2. Let's think of URLs outside the realm of a web page, and URLs to our forum being used in places we have no control over, in any non-clickable medium:
- I've had to work in support, and often I had to ask people to read out to me over the phone what the URL of an error page was. Or they told me "I'm at http://blablabla ID = a63ab7f5ee0540698fcc51e5274bf0e2 and I see this problem".
- Paper books that reference online resources have to print their URL, and the reader has to type it in. (For the love of god, please don't say that the book author should use tinyurl.com and pick a pronounceable URL)
- At conferences or presentations, you may want to write a URL on the whiteboard (or in a slide) and have attendees type it in.
- If you're troubleshooting a problem on a computer that doesn't have a connection to another computer, and you want to "paste" a URL to it, you'd have to type that URL in. Often, this URL would point to a forum that explains how to troubleshoot that problem.

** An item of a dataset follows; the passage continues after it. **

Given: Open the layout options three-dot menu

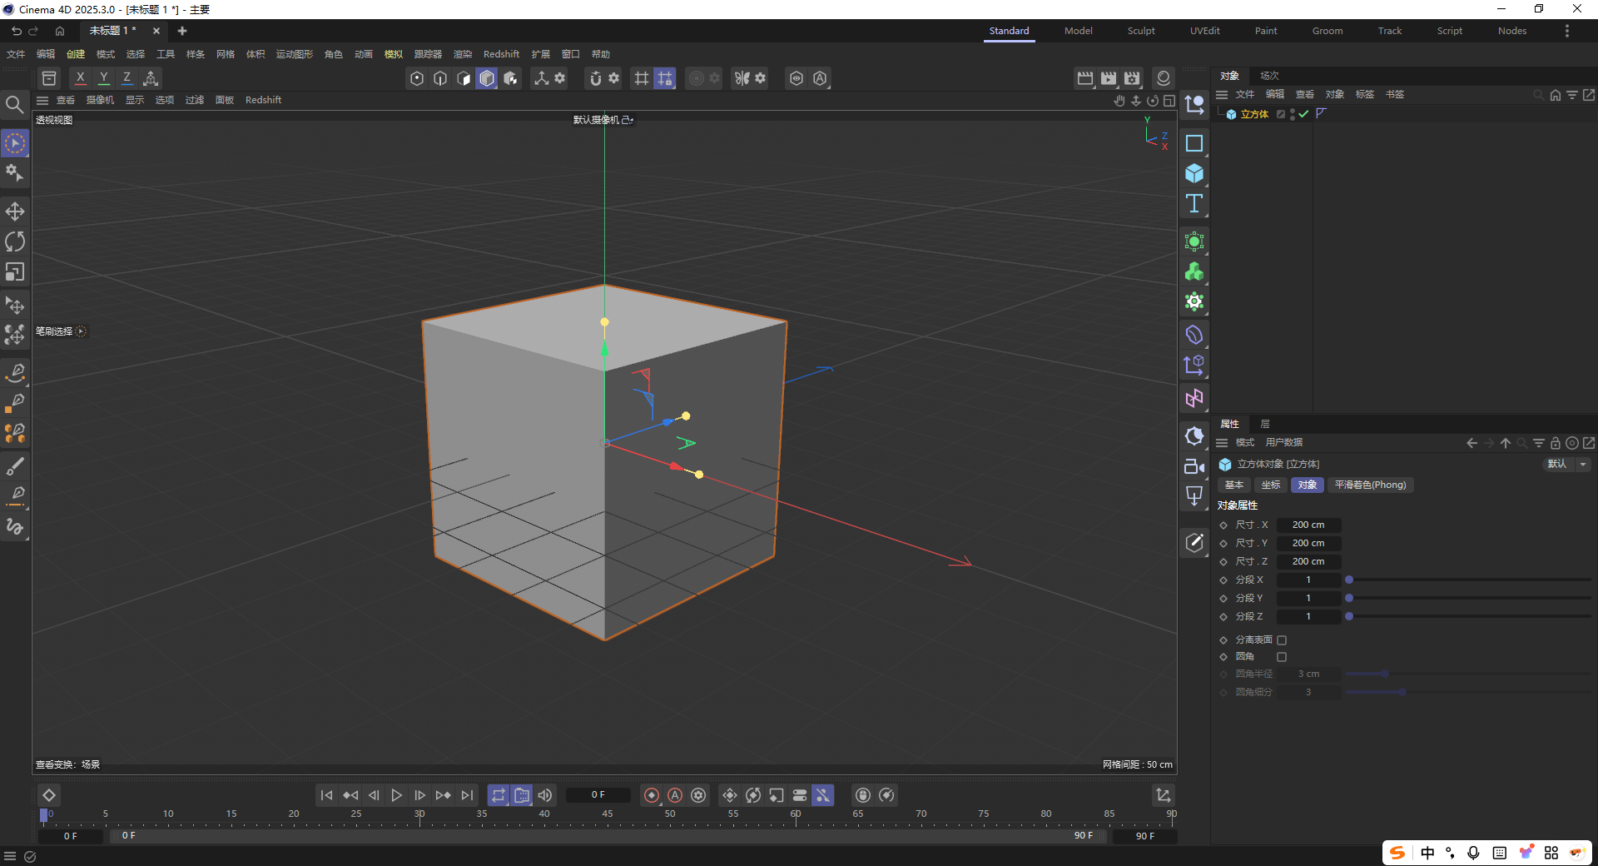Looking at the screenshot, I should pos(1566,31).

- Printouts can have a stylesheet for printing that outputs the URL next to the link title. If a reader later wants to follow the URL, they'll have to type it in.
- On various devices (i.e. phones), entering characters like the '=' from query strings is way more cumbersome than just pressing Shift and + on a full keyboard.
Even online, a human-friendly URL can be used directly, without cumbersome markup. If someone asks "How do I configure X to work with Y", I can quickly reply with "See
http://example.com/thread-12345/configu ... ork-with-y", and the URL will look friendly and legit.
In short, there are well-established accessibility reasons why clean URLs are a clear winner over cryptic URLs for humans, and these reasons have been studied extensively by professional user experience designers.
3. The only rational argument I've seen against the
idea of clean URLs is that clean URLs would leak information for private boards. However, this can easily be solved with
referer hiding. It's a trivial solution to this problem, can be implemented even
without a redirection page.
4. Of course, there are arguments against
implementing clean URLs, which is a different topic:
- "Clean URLs may require more database lookups" - perhaps not, if we keep one ID in the URL (as most dynamic content sites do): http://example.com/forum-name/thread-12 ... s-and-dogs
- "What if a topic gets renames?" - there are two solutions. If we keep an ID in the URL, then anything following the ID is there just for the convenience of humans. This is the easiest solution. If we remove the ID, then when a topic gets renamed (I've seen estimates of that happening rarely, maybe in 5% of the cases), the old URL could be setup to redirect to the new URL, in a table of redirects.
What I want to say is that human-friendly URLs may be somewhat difficult to implement, but it's the right thing to do.
A useful continuation of this discussion is to figure out
HOW exactly to implement clean URLs.